Top of Information provided

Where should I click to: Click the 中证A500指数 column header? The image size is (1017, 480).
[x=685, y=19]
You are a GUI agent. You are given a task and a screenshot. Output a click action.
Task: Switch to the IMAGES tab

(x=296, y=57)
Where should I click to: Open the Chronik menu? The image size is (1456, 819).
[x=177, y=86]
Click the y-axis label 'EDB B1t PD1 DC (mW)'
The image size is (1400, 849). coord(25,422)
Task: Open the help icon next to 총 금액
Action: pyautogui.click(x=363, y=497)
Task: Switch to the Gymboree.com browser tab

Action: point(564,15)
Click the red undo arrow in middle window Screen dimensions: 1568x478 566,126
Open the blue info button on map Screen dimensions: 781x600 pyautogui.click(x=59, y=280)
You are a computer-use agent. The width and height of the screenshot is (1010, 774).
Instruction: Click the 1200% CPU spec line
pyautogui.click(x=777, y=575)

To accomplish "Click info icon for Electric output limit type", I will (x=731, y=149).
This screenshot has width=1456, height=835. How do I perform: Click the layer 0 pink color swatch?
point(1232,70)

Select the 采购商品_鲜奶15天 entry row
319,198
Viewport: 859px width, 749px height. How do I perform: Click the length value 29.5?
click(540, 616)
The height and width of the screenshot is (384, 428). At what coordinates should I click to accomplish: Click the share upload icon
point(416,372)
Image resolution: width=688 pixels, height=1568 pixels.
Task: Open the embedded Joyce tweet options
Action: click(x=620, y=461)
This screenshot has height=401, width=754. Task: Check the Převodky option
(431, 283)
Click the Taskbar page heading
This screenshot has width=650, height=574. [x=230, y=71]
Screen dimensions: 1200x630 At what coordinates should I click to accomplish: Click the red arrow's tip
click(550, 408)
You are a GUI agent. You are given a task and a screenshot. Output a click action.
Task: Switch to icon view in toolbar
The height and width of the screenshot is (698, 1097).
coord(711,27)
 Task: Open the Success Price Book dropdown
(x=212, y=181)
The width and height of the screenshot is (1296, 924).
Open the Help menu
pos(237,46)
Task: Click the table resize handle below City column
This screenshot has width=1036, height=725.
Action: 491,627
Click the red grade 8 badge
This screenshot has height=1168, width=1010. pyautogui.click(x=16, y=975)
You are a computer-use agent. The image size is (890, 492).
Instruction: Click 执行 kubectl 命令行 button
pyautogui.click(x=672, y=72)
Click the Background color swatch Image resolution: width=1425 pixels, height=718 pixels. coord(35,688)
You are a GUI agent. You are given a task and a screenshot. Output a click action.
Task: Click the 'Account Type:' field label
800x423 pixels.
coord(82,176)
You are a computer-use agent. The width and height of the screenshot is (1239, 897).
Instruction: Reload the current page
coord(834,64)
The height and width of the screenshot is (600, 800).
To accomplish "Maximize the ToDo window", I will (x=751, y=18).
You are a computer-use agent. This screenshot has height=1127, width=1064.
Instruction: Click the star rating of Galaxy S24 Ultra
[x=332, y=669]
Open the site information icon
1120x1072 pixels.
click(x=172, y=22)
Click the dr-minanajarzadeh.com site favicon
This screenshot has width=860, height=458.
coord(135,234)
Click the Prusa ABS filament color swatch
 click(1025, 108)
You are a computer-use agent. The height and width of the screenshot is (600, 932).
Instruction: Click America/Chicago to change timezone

Bottom of Information provided

■ **Directions for this task**
Pull out every line in the data above that has the word "computer".

■ **Task answer**
You are a computer-use agent. The width and height of the screenshot is (1010, 774).
You are a computer-use agent. The image size is (890, 492).
You are a computer-use agent. The width and height of the screenshot is (1239, 897).
You are a computer-use agent. This screenshot has height=1127, width=1064.
You are a computer-use agent. The height and width of the screenshot is (600, 932).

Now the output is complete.